Butadiene can be prepared from saturated hydrocarbons by refining process or by thermal cracking (steam cracking) processes, in which case naphtha is typically used as the raw material. In the course of refining or steam cracking of naphtha, a mixture of methane, ethane, ethene, acetylene, propane, propene, propyne, allene, butenes, butadiene, butynes, methylallene, C4 and higher hydrocarbons are obtained.
Typical processes to recover butadiene from mixed C4 streams include extractive distillation processes, which may incorporate use of selective solvents. Examples of extractive distillation processes are found, for example, in U.S. Pat. Nos. 7,393,992, 7,482,500, 7,226,527, 4,310,388, and 7,132,038, among others.
The butadiene recovery processes typically use 3- or 4-column extractive distillation systems to separate a mixed C4 stream into three product fractions, including a lights/butane/butenes stream (Raffinate-1 product), a crude butadiene product, which may be sent to a conventional distillation system for further purification, and a concentrated C4 acetylenes stream, which may be sent to a selective hydrogenation unit or recycled to a cracker. The columns used may include a main wash column, a rectifier column, which is typically physically built separately from the wash column due to height limitations, and an afterwash column, which may be combined with the rectifier column in a divided wall column design.
To increase butadiene recovery from such processes, a conventional stand-alone pre-fractionator may be used to increase the butadiene concentration of the dilute feed by conventional distillation.
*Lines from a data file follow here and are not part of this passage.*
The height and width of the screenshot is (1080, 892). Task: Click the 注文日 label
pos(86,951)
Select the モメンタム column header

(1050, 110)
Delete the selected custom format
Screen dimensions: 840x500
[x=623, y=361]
Disadvantages of using conventional distillation pre-fractionation include the technical difficulty and cost associated with separating the butanes/butenes and butadiene, which have relatively low volatility.
Another proposed method to increase butadiene recovery has been to incorporate a stand-alone scrubber/stripper system to process the feed gas, concentrating the butadiene in the feed gas by removing a portion of the butanes/butenes. Disadvantages of using a scrubber/stripper to process the feed stream include equipment costs.
In addition, butadiene extraction units may be partially debottlenecked or expanded by replacing the existing trays (valve or sieve) with random packing (for example, IMTP® High Performance Random Packing available from Koch-Glitsch LP, Wichita, Kans.), or replacing the existing packing with higher efficiency packing (for example, Raschig Super-Rings available from Raschig GmbH, Ludwigshafen) in all 3 (or 4) columns in the extractive distillation area. Disadvantages of high efficiency packing include its inability to increase capacity past a certain point. For example, replacing trays with IMTP packing generally will allow a 25 to 40% increase in capacity, and replacing IMTP packing with high-capacity packing will generally allow an additional 10 to 15% increase in capacity. Also, the conventional distillation area must also be further debottlenecked or expanded to a corresponding degree.